Greenlanders set frosty reception for gatecrashing VP

Vance and his wife Usha will only visit the US-run Pituffik Space Base.

Agence France-Presse

COPENHAGEN, Denmark (AFP) — United States (US) Vice President JD Vance is on Friday due to tour a US military base in Greenland, a visit viewed by Copenhagen and Nuuk as a provocation amid President Donald Trump’s bid to annex the strategically-placed, resource-rich Danish territory.

Trump insisted on Wednesday that the US needed the vast Arctic island for national and international security, and has previously refused to rule out the use of force to get it.

“We have to have it,” he said.

Danish and Greenlandic officials, backed by the European Union, have insisted that the US will not get Greenland.
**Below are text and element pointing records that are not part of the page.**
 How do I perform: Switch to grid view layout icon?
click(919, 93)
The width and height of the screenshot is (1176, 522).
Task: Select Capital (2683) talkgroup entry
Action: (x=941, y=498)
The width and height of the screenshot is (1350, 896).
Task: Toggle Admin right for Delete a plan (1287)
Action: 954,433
Danish Prime Minister Mette Frederiksen denounced plans by a US delegation to visit the Arctic island uninvited — for what was initially a much broader visit to Greenlandic society — as “unacceptable pressure” on Greenland and Denmark.

Greenlanders — a majority of whom oppose US annexation, according to a January poll — had also said they would give the delegation a frosty reception, with several protests planned.

In the end, Vance and his wife Usha will only visit the US-run Pituffik Space Base in the northwest of the island, accompanied by US Energy Secretary Chris Wright.

The delegation is to meet with US Space Force members and “check out what’s going on with the security” of Greenland, Vance said in a video message.

The vice president angered Danes in early February when he said Denmark was “not doing its job (protecting Greenland), and it’s not being a good ally.”

A fuming Frederiksen quickly retorted that Denmark had long been a loyal US ally, fighting alongside the Americans “for many, many decades,” including in Iraq and Afghanistan.

Key missile defense cog

The Pituffik base is an essential part of Washington’s missile defense infrastructure, its location in the Arctic putting it on the shortest route for missiles fired from Russia at the US.

Known as Thule Air Base until 2023, the base served as a warning post for possible attacks from the Soviet Union during the Cold War.

It is also a strategic location for air and submarine surveillance in the northern hemisphere, which Washington claims Denmark has neglected.

Vance is “right in that we didn’t meet the American wishes for an increased presence, but we have taken steps towards meeting that wish,” Marc Jacobsen, a senior lecturer at the Royal Danish Defense College, told Agence France-Presse.